Pelo meio é um desfilar de poses e afirmações narcisistas, de uma vacuidade a roçar o insuportável e perfeitamente inconsequentes. Numa conferência em Buenos Aires, Schischek acaba a sua palestra, sobre como combater o capitalismo, e puxa do seu telemóvel de terceira geração para verificar, supomos, as chamadas recebidas. Nos rostos da audiência perpassa um marcado desalento e as pessoas vão saindo lentamente com um passo desencorajador. Nos Estados Unidos, numa qualquer Uiversidade, no final de uma outra preleição,um aluno aproxima-se de Schischek e abraça-o dizendo que era a primeira vez que abraçava um intelectual super star. Á entrada da Universidade de Buenos Aires alguém se aproxima a pedir-lhe um autógrafo, pedido ao qual Schischek acede fleumaticamente para, acto contínuo, se virar para a repórter que o acompanha e dizer que detesta aquilo e que não suporta as multidões que o assediam.
Não podemos senão pensar que Schichek é a imagem acabada do pluis de juissance que ele sistematicamente critica na sociedade capitalista.
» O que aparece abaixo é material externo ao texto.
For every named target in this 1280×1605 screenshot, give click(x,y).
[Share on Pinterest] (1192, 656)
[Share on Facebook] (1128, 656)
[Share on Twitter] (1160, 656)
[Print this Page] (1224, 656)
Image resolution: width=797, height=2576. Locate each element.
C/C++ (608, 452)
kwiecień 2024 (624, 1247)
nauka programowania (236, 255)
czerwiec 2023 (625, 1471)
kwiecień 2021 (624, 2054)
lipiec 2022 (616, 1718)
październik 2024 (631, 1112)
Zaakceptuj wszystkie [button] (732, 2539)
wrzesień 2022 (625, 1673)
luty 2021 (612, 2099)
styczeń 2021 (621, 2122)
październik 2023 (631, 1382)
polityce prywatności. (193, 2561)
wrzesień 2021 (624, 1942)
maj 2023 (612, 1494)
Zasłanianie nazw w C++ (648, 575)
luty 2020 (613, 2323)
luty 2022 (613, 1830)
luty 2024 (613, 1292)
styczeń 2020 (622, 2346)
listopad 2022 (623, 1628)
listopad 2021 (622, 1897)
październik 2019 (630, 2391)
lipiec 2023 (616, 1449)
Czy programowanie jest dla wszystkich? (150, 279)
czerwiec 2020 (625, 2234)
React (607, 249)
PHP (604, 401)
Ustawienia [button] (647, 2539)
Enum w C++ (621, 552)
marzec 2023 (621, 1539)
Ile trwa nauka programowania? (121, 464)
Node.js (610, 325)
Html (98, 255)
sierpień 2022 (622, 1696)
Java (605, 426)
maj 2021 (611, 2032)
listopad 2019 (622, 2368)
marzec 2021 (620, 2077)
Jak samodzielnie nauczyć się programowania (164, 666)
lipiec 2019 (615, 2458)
No limite do cinismo intelectual, Schischek ataca as poses de Lacan enquanto visiona um programa cultural francês do qual Lacan era o responsável nos idos 70. Lacan parece um Boris Karlof que tivesse aterrado de repente na televisão e comecasse a falar numa linguagem indecifrável. Já então se prenunciava a era dos intelectuais televisivos que mais tarde conheceriam os seus expoentes nos super-mediáticos Finkelkraut e Henri-Levi cujo moto poderia ser "o importante é montar a tenda e gerir o espectáculo".
Começa a ser perceptível o aparecimento de um conjunto de acólitos indefectíveis que vêm operando uma colagem ao fenómeno Schischek: cultivam um discurso feito de afirmações tão peremptórias quanto vazias; entretêm-se a salientar o panegírico da irresponsabilização; e até copiam os mesmos traços físicos. Nesta pequena legião pouco se vislumbra de verdadeiramente interessante ou mobilizador. Tal como Schischek, o que importa é parecer.
Schischek esclareceu no início que apenas aparentava humanidade, mas que no fundo era um monstro. Faríamos bem em acreditar. Esqueceu-se foi de acrescentar que era um monstro inconsequente.